Le recourant invoque une violation du principe de l'égalité de traitement (art. 8 Cst.) en lien avec la pratique contradictoire des autorités judiciaires genevoises en matière d'avance de frais. Il relève que, alors que la Cour de justice octroie systématiquement un délai de grâce au recourant ayant omis de verser l'avance de frais dans le délai imparti, le TAPI n'en fait pas de même et, dans un tel cas, déclare le recours irrecevable. De l'avis du recourant, les justiciables seraient ainsi traités différemment devant ces deux instances judiciaires cantonales, ce qui serait constitutif d'une inégalité de traitement injustifiée. En approuvant la solution retenue sur ce point par le TAPI dans son jugement d'irrecevabilité du 21 août 2017, la Cour de justice aurait donc violé l'art. 8 Cst. 
 
3.1. Une décision viole le principe de l'égalité de traitement lorsqu'elle établit des distinctions juridiques qui ne se justifient par aucun motif raisonnable au regard de la situation de fait à réglementer ou qu'elle omet de faire des distinctions qui s'imposent au vu des circonstances, c'est-à-dire lorsque ce qui est semblable n'est pas traité de manière identique et ce qui est dissemblable ne l'est pas de manière différente. Il faut que le traitement différent ou semblable injustifié se rapporte à une situation de fait importante (ATF 137 V 334 consid. 6.2.1 p. 348; arrêt 2C_61/2016 du 4 octobre 2016 consid. 7).  
 
3.2. Dans le canton de Genève, s'agissant de l'avance de frais, l'art. 86 de la loi genevoise du 12 septembre 1985 sur la procédure administrative (LPA/GE; RS/GE E 5 10), qui s'applique tant à la procédure devant le TAPI qu'à celle devant la Cour de justice, prévoit ce qui suit:  
 
"Art. 86 - Avances et sûretés  
1. La juridiction invite le recourant à faire une avance ou à fournir des sûretés destinées à couvrir les frais de procédure et les émoluments présumables. Elle fixe à cet effet un délai suffisant. 

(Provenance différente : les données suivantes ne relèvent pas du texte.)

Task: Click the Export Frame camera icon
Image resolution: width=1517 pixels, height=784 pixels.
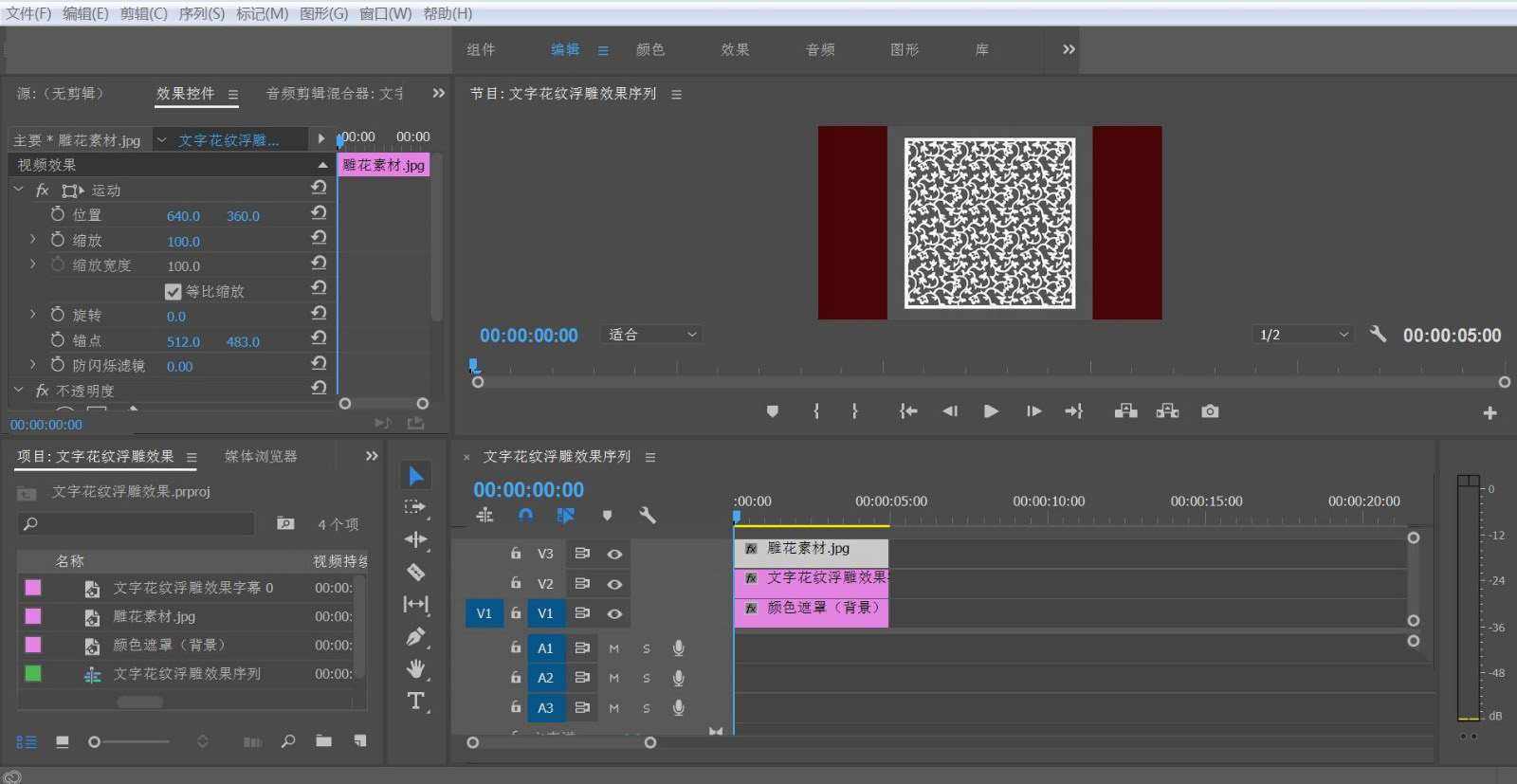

2. Si l'avance n'est pas faite dans le délai imparti, la juridiction déclare le recours irrecevable." 
 
3.3. Il sied de relever, en premier lieu, que le TAPI et la Cour de justice sont deux autorités judiciaires différentes, de sorte que l'on ne voit pas en quoi le fait qu'elles n'appliquent pas de manière identique l'art. 86 LPA/GE serait constitutif d'une inégalité de traitement. Le recourant qui agit devant le TAPI ne se trouve pas dans la même situation que celui qui dépose un recours auprès de la Cour de justice et, s'agissant de la mise en pratique de la disposition litigieuse, peut donc être traité différemment de ce dernier sans que cela procède d'une violation de l'art. 8 Cst. Il en irait autrement si la même autorité (TAPI ou Cour de justice), sans justification objective, appliquait l'art. 86 LPA/GE de manière différente à deux justiciables étant dans une situation comparable, ce que le recourant n'allègue pas ni,  a fortiori, ne démontre.  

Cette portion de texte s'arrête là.